Passage for review:
* * * *
May 26, 2023

Cyclic vomiting syndrome (CVS) is a condition manifested as ongoing intermittent episodes of nausea and vomiting. Episodes can occur in a regular (cyclical) fashion, be triggered by stresses, and/or apparently develop at random, but are similar to each other (stereotypical) in each sufferer. The disease is relatively common, occurring as frequently as in 2% of elementary school children in studies. CVS is often confused with migraine, and many experts consider this condition to be a form of migraine. Disability is the rule as continued episodes greatly interfere with school or work. Despite it being common and disabling, the cause of CVS was heretofore unknown, although many hypotheses were published.
* * * *
[Pixel coordinate grounding data]
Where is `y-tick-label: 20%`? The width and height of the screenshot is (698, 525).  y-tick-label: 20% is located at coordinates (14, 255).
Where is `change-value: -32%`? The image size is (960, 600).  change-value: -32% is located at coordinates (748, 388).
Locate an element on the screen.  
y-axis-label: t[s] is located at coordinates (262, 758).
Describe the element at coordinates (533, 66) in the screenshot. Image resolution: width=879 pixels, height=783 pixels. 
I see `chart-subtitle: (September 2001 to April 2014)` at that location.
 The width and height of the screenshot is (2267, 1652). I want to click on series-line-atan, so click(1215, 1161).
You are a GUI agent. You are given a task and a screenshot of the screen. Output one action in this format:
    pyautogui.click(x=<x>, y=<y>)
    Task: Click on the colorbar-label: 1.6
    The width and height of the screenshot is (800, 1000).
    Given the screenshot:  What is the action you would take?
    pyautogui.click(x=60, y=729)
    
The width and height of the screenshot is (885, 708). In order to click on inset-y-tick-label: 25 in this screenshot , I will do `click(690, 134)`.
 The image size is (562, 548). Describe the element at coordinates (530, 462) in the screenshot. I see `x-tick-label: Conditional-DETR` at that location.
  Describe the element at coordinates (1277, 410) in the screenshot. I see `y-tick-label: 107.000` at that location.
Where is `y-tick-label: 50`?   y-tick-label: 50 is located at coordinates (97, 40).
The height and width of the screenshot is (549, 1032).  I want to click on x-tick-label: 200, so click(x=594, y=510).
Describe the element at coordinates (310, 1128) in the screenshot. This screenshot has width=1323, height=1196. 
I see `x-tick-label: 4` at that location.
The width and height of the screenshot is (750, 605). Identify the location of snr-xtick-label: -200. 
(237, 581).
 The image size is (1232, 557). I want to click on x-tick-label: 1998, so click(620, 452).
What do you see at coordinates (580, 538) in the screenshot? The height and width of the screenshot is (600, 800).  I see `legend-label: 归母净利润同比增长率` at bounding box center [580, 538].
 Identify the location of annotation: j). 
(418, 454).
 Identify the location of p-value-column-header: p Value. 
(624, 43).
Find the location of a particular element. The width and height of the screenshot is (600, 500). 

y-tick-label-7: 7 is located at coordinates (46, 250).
* * * *
Exercise tasks:
1. How would you translate this sentence from the passage on cyclic vomiting syndrome into Spanish: "The disease is relatively common, occurring as frequently as in 2% of elementary school children in studies."
2. Answer these questions using the passage on cyclic vomiting syndrome:
(a) What word describes episodes that are similar to each other in each sufferer?
(b) In studies, up to what share of elementary school children have the disease?
(c) What condition is CVS often confused with?

Answers:
1. La enfermedad es relativamente común y, según los estudios, se presenta hasta en el 2 % de los niños de escuela primaria.

2.
(a) Stereotypical.
(b) 2%.
(c) Migraine.